*** Opening of SUPPLIED MATERIAL ***
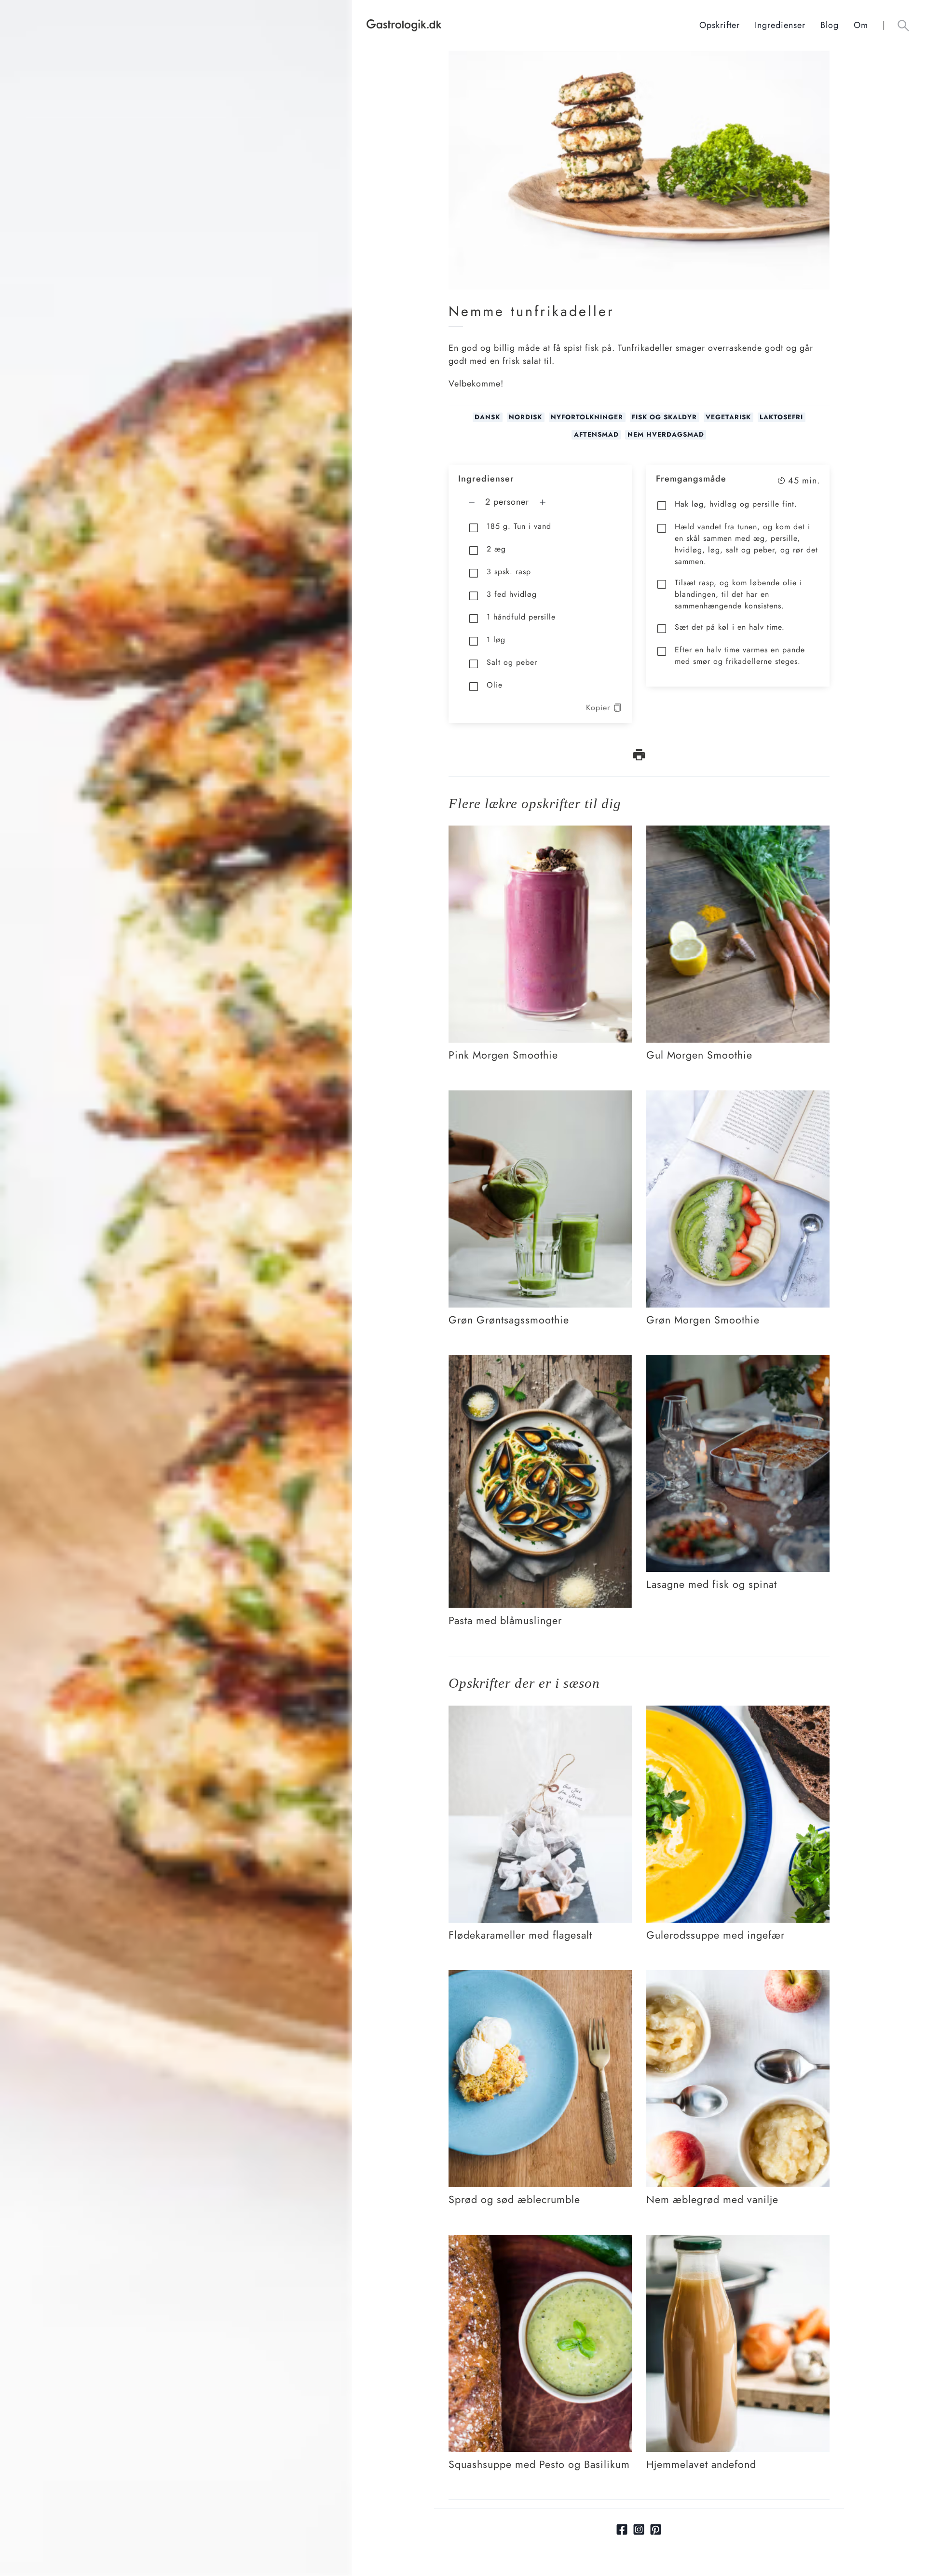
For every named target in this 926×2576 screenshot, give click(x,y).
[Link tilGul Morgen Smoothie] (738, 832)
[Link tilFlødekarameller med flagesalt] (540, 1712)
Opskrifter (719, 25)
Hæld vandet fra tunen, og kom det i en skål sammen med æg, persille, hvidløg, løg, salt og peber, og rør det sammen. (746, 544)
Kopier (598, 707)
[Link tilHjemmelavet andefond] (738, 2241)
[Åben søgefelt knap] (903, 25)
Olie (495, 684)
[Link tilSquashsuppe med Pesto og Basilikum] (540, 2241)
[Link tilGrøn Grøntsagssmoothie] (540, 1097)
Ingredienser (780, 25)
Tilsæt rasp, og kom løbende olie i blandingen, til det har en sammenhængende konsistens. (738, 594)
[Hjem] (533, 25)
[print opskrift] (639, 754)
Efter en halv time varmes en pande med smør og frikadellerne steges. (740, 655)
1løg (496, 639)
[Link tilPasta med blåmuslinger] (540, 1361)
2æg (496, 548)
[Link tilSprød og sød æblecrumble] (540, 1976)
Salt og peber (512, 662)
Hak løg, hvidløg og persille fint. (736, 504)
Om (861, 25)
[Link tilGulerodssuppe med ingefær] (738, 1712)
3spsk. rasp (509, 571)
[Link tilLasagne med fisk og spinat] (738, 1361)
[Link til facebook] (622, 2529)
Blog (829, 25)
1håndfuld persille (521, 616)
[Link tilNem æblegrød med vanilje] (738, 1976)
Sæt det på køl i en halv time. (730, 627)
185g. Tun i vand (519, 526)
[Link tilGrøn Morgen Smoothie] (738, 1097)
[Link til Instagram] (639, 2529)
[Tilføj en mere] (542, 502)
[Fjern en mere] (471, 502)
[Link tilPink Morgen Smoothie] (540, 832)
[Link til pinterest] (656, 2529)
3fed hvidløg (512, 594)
*** Close of SUPPLIED MATERIAL ***
*** Opening of SUPPLIED MATERIAL ***
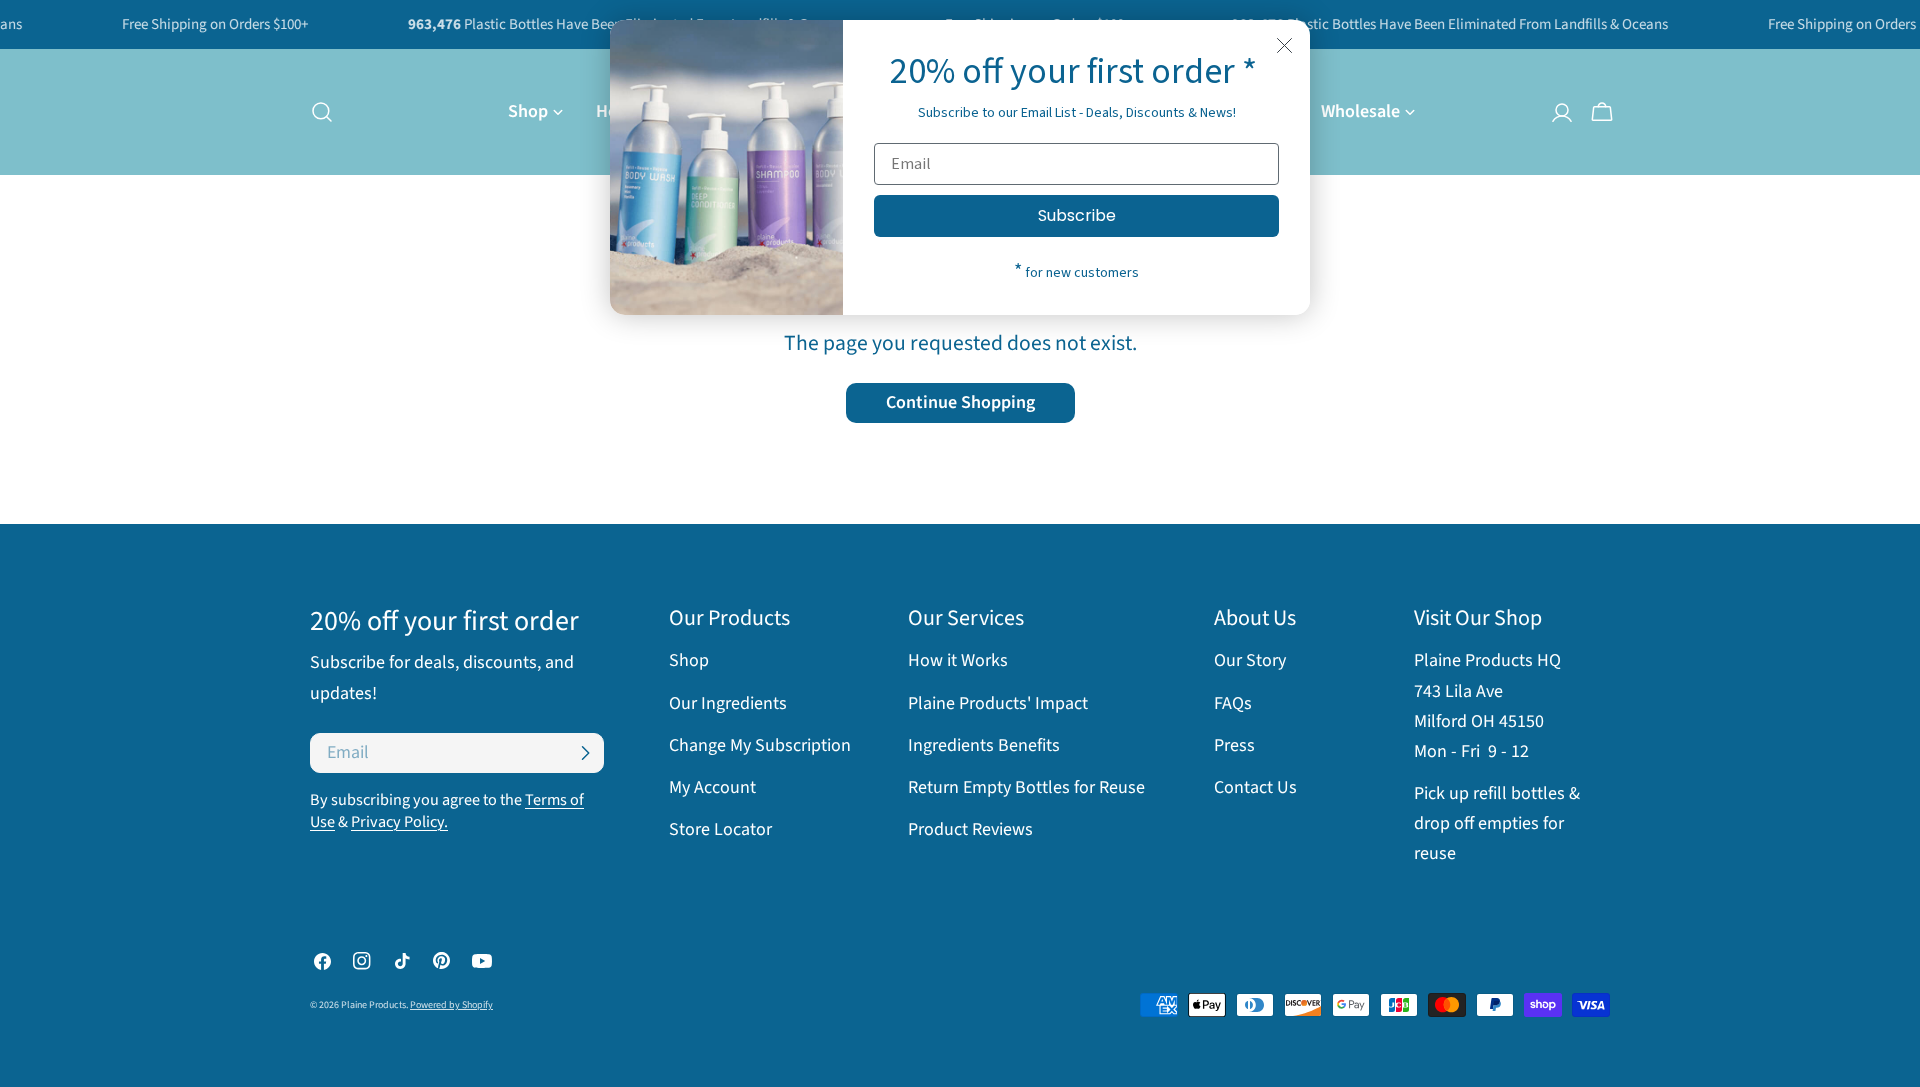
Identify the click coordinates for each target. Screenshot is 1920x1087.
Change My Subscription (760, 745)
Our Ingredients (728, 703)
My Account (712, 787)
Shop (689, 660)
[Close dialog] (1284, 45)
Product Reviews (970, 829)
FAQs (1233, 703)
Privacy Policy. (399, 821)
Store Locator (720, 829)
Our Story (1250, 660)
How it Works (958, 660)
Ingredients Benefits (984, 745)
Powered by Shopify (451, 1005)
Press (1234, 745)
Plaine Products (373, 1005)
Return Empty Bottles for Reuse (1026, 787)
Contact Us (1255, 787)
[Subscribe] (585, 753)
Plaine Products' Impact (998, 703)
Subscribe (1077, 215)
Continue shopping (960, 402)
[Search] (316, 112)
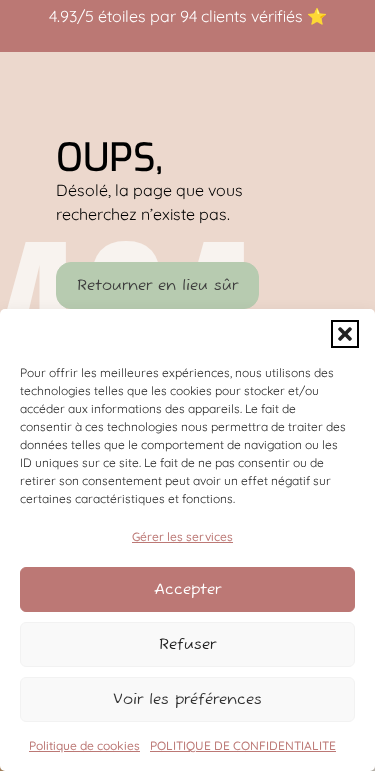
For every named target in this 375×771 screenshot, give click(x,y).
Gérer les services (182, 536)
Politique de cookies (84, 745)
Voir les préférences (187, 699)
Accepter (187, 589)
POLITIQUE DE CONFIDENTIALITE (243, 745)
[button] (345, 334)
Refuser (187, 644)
*** Close of SUPPLIED MATERIAL ***
*** Opening of SUPPLIED MATERIAL ***
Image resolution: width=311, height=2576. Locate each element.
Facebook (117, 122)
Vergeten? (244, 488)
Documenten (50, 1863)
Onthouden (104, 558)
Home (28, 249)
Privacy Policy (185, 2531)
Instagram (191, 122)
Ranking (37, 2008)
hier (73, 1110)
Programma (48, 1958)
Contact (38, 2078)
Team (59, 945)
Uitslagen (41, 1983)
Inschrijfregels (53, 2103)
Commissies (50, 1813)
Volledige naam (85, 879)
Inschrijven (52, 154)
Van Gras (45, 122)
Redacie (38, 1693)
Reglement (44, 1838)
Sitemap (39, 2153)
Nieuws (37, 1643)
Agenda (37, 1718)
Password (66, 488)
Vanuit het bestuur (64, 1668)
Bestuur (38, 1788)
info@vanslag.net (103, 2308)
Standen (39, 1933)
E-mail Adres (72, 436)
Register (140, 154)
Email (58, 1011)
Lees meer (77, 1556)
*** Close of SUPPLIED MATERIAL ***
All lines in the data above from the one with "Olie (495, 684)" through the one with "[Link tilGrøn Morgen Smoothie] (738, 1097)" must be repeated exactly, and no others.

THE ANSWER:
Olie (495, 684)
[Link tilSquashsuppe med Pesto og Basilikum] (540, 2241)
[Link tilGrøn Grøntsagssmoothie] (540, 1097)
Ingredienser (780, 25)
Tilsæt rasp, og kom løbende olie i blandingen, til det har en sammenhængende konsistens. (738, 594)
[Hjem] (533, 25)
[print opskrift] (639, 754)
Efter en halv time varmes en pande med smør og frikadellerne steges. (740, 655)
1løg (496, 639)
[Link tilPasta med blåmuslinger] (540, 1361)
2æg (496, 548)
[Link tilSprød og sød æblecrumble] (540, 1976)
Salt og peber (512, 662)
Hak løg, hvidløg og persille fint. (736, 504)
Om (861, 25)
[Link tilGulerodssuppe med ingefær] (738, 1712)
3spsk. rasp (509, 571)
[Link tilLasagne med fisk og spinat] (738, 1361)
[Link til facebook] (622, 2529)
Blog (829, 25)
1håndfuld persille (521, 616)
[Link tilNem æblegrød med vanilje] (738, 1976)
Sæt det på køl i en halv time. (730, 627)
185g. Tun i vand (519, 526)
[Link tilGrøn Morgen Smoothie] (738, 1097)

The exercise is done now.